→ **TASK INSTRUCTIONS**:
1. In the SCO summit report, why did the Qingdao meeting mark the first gathering of leaders of all eight member states? Answer in one to three sentences.
2. List every principle that the SCO summit report says the Shanghai Spirit champions.
3. Please return the passage of the SCO summit report starting at "The 18th Meeting" and ending at "and trade protectionism.", copied word for word.

QINGDAO, June 10 (Xinhua) -- Chinese President Xi Jinping chaired the Shanghai Cooperation Organization (SCO) annual summit Sunday, aiming to bring the group to a shared future of common prosperity amid global instability and uncertainty.

The 18th Meeting of the Council of Heads of Member States of the SCO in east China's port city of Qingdao marked the first gathering of leaders of all its eight member states -- since India and Pakistan were admitted as full members last year.

The SCO accounts for 20 percent of the global economy and 40 percent of its population.

Joined by leaders from across Eurasia and heads of international organizations at a roundtable meeting, Xi hailed the 17-year-old organization as "a new model for regional cooperation" and shared ideas on how to tackle global challenges.

The two-day summit saw leaders sign documents in diverse fields including security, trade facilitation and people-to-people exchanges, sending out a signal of unity and collaboration, against the backdrop of global challenges such as hegemony, power politics, security threats, unilateralism and trade protectionism.

"We should, guided by the Shanghai Spirit, work closely to build an SCO community with a shared future, move toward a new type of international relations, and build an open, inclusive, clean and beautiful world that enjoys lasting peace, universal security and common prosperity," Xi said.


Xi attributed the SCO's strength to the Shanghai Spirit, which champions mutual trust, mutual benefit, equality, consultation, respect for diverse civilizations and pursuit of common development.

Now the spirit is embodied with rich content as shown in Xi's speech at the summit.

"We should uphold innovative, coordinated, green, open and inclusive development," he said, calling for resolving issues regarding unbalanced development.

He proposed common, comprehensive, cooperative and sustainable security.

"We should reject the Cold War mentality and confrontation between blocs and oppose the practices of seeking absolute security of oneself at the expense of the security of other countries," he said.

The president stressed open and inclusive cooperation for win-win outcomes.

"We should reject self-centered, short-sighted and closed-door policies," he said. "Equality, mutual learning, dialogue and inclusiveness between cultures should be championed."

→ **COLLECTED MATERIAL**:
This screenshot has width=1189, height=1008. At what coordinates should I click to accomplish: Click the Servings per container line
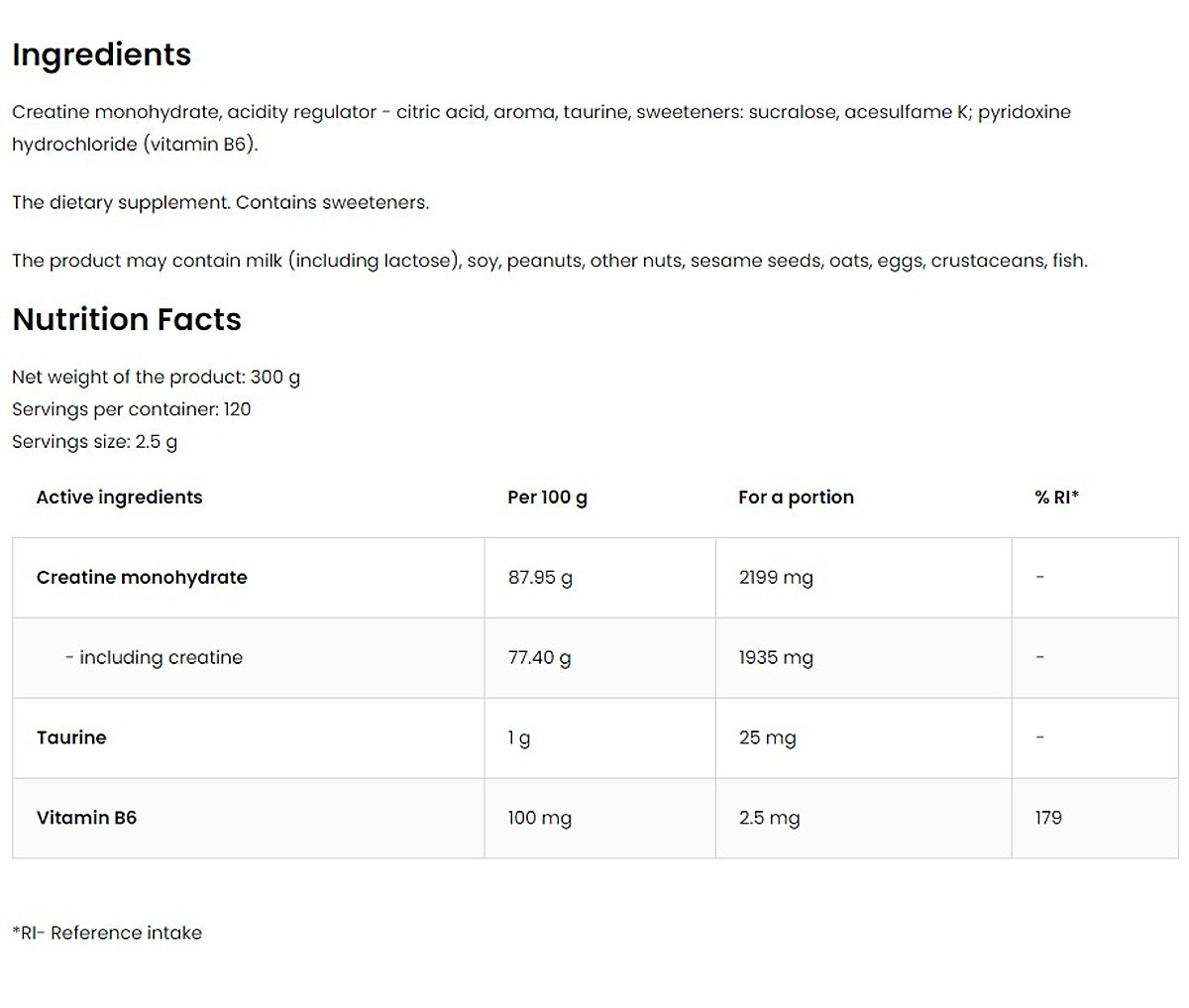[132, 409]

→ **RESPONSE LIST**:
1. It was the first such gathering because India and Pakistan had been admitted as full members only the year before. That brought the membership to eight, so this summit was the first attended by the leaders of all of them.

2.
- Mutual trust
- Mutual benefit
- Equality
- Consultation
- Respect for diverse civilizations
- Pursuit of common development

3.
The 18th Meeting of the Council of Heads of Member States of the SCO in east China's port city of Qingdao marked the first gathering of leaders of all its eight member states -- since India and Pakistan were admitted as full members last year.

The SCO accounts for 20 percent of the global economy and 40 percent of its population.

Joined by leaders from across Eurasia and heads of international organizations at a roundtable meeting, Xi hailed the 17-year-old organization as "a new model for regional cooperation" and shared ideas on how to tackle global challenges.

The two-day summit saw leaders sign documents in diverse fields including security, trade facilitation and people-to-people exchanges, sending out a signal of unity and collaboration, against the backdrop of global challenges such as hegemony, power politics, security threats, unilateralism and trade protectionism.